Search in the Abstract Database

Search Abstracts 2011

* = Presenting author

P285. Smoking pattern of our Crohn's patients: Our intervention and outcome

M.H. Thoufeeq, Z.M. Al-Ani, S. Win, J. Bettany

Diana Princess of Wales Hospital, Grimsby, United Kingdom

Introduction: The disease process of Crohn's disease has been found to be influenced by smoking.

Lakatos et al found the percentage of current smokers to be significantly higher among Crohn's patients than in a control population in Hungary. Studies have shown that the need for steroids and immunosuppressants to be higher among smokers than non-smokers.

It is important to understand the smoking pattern among patients with Crohn's disease as this would help us in counselling patients against smoking.

Aims: The principal aim was to identify the smoking pattern among our Crohn's patients. We wanted to know if ileal involvement was more common among smokers. Besides this, we wanted to know if patients stopped smoking on our advice.

Methods: This study was done at a district general hospital setting in the United Kingdom.

We enquired patients about their smoking history during their outpatient clinic or endoscopic appointments. We retrieved further information from clinical notes, endoscopy reports and electronic radiology records.

We documented their smoking history in their medical notes and adviced patients about the risks of smoking in CD. Small bowel disease was considered positive if found on ileo-colonoscopy, surgery or radiological imaging.

All Crohn's patients were adviced to stop smoking and non-smokers were adviced to maintain their non-smoking habits. For those who were smokers at the time of collection of data, we enquired about their smoking pattern after 1 year to see if they have changed their smoking pattern. We wanted to know how many had stopped, cut down or made no change.

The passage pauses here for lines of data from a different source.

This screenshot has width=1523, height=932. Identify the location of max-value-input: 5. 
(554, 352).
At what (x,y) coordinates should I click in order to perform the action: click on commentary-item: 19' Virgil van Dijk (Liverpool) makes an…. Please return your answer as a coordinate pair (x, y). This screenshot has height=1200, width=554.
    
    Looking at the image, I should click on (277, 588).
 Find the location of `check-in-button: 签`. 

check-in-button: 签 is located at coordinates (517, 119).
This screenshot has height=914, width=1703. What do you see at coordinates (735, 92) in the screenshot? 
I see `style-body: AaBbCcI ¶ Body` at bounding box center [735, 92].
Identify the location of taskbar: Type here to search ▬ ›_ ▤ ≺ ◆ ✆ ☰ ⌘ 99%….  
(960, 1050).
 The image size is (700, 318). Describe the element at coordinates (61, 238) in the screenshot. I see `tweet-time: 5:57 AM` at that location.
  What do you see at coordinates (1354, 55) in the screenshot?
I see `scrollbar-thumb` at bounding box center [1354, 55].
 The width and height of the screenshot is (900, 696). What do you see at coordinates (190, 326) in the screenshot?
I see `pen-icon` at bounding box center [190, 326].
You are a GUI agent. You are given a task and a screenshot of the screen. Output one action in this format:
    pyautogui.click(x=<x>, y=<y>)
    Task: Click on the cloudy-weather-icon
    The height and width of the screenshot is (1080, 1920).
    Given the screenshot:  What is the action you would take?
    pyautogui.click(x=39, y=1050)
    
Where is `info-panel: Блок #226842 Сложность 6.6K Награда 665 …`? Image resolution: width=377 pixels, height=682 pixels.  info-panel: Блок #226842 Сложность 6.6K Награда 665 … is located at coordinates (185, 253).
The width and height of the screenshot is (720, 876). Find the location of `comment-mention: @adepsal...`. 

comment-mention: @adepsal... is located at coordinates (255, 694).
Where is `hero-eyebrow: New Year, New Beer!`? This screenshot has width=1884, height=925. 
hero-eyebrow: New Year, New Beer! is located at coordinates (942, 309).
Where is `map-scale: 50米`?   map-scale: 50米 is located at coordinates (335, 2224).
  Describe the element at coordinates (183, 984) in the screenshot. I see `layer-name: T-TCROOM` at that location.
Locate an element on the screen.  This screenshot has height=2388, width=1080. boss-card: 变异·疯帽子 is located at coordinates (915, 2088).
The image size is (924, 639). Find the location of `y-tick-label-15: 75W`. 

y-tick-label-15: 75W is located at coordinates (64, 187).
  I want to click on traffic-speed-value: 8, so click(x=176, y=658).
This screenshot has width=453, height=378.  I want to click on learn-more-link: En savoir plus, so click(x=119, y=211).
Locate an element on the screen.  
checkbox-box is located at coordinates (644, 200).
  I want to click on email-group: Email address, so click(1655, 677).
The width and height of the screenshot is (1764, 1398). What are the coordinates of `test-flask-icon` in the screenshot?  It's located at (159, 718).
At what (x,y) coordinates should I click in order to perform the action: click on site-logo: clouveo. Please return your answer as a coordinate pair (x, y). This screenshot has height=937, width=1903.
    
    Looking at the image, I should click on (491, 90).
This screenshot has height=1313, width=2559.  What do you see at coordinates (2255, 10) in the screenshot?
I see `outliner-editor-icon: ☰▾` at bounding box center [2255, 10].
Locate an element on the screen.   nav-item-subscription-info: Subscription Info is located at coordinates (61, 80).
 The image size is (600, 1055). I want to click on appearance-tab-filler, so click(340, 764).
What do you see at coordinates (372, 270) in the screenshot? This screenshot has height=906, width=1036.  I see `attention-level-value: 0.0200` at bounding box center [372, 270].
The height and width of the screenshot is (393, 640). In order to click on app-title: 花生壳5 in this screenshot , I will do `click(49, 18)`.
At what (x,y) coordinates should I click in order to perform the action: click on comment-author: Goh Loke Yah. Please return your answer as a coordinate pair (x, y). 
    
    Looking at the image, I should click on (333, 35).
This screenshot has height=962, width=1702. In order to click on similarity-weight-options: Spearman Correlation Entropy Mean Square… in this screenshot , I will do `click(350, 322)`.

Results: There were a total of 145 Crohn's patients included. The ranges of age were between 16 and 86 years. Mean age of diagnosis was 33 years. The sex ratio is almost equal. 50% of CD patients had small bowel disease. Overall, 67% of CD patients with ileal involvement were either currently smoking or ex-smokers.

34 patients (23%) were smoking at start of the study. Among those who were adviced, we were able to get information from 28 patients about their smoking pattern in the following year. 6 of these 28 patients (21%) had stopped smoking. 83% of these were males. Their mean duration of disease was 27.5 years. Five (83%) of these patients had small bowel disease. Their mean age included 57 years. 18 of the 28 (64%) patients made no change to their smoking pattern and continued to smoke, 44% of these were males, and their mean duration of disease was 17.3 years. 66% of these had small bowel disease. A further 4 of 28 (14%) reduced the number cigarettes they smoked on advice.

Conclusion: A quarter of CD patients smoke. Majority of patients with ileal involvement in Crohn's disease had a positive smoking history. The majority of patients who stopped smoking on advice were males, those with longer duration of disease and with small bowel disease.